ACTION ITEM
Every line of the data must be copied exactly.

PROVIDED RECORDS Block Start

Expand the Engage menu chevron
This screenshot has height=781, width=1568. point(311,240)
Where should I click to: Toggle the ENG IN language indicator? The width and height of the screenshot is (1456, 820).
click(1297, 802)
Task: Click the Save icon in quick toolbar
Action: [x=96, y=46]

PROVIDED RECORDS Block End

EXERCISE SOLUTION
Expand the Engage menu chevron
This screenshot has height=781, width=1568. point(311,240)
Where should I click to: Toggle the ENG IN language indicator? The width and height of the screenshot is (1456, 820).
click(1297, 802)
Task: Click the Save icon in quick toolbar
Action: [x=96, y=46]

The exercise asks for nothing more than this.